You could hear breath in every room of that house, the breathing of all who had ever slept there, talked there, loved there, died there; it comes up through the floors and down through the ceilings, seeping through walls, floating in through windows.

These fragments of our souls, once deposited, continue their impact on future residents and with the homes, forming something altogether new. Take my last apartment on Congress Street. I visited the new tenant – a thoroughly average Duncan, exactly what you'd expect a Duncan to be. But that's what my soul needed to Americanize and for me to get my green card. Duncan might have been basic, but at least he was polite.

But now! Now my former sanctuary houses this objectively rude creature. Ah, poor home. Its tenants before me were just unfortunate: one was a drunkard (forcibly evicted) and a woman who met her end within those very walls.
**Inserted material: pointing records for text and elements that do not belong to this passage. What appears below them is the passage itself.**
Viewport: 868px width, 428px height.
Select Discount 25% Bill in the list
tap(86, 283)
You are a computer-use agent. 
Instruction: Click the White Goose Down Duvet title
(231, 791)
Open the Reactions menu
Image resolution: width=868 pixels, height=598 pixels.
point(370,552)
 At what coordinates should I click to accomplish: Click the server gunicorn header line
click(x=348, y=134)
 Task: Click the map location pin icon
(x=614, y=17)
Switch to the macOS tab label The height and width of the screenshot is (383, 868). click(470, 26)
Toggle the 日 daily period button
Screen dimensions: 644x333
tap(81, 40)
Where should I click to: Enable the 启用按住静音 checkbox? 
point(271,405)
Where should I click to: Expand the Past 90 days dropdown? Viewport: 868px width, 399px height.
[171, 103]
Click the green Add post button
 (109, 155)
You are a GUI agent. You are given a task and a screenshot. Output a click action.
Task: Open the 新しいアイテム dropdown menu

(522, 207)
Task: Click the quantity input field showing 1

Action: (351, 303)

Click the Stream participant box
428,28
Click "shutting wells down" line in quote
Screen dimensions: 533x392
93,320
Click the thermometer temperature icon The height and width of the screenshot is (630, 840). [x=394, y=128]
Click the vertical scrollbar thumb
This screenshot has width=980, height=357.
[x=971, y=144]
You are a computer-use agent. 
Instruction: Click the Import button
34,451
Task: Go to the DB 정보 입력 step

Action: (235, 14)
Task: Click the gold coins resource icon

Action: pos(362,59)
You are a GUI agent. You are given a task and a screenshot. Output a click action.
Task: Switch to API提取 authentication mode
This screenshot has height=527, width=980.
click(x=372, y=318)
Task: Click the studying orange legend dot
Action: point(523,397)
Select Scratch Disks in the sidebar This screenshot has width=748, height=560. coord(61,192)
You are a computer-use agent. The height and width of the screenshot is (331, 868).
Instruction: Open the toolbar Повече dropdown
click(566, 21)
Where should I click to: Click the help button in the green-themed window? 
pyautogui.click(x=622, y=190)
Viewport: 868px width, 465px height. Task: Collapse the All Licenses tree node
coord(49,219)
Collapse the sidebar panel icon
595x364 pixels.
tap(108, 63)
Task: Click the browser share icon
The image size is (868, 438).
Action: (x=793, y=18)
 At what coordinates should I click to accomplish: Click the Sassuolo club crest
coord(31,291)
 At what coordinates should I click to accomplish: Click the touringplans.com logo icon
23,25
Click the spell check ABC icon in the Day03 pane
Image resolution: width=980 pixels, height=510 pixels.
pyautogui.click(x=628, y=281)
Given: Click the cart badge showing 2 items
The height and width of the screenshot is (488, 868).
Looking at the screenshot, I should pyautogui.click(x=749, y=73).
It terrifies me to think that perhaps my brief tenure there was the only time that apartment knew love.

These houses, dear reader, go through a lot. That 1880 dwelling has digested a century of human misery – wars, suicides, births in bathtubs, bad sex in good marriages, and good sex in bad marriages. But most pitiful are those tourist apartments, they are basically prostitutes. They open their doors for anyone with a credit card, taking in soul after soul until they forget their own name.

We owe it to these dwelling places, and to those who will inhabit them after us, to fill them with something worth inheriting. I'm going to talk to this new tenant ASAP.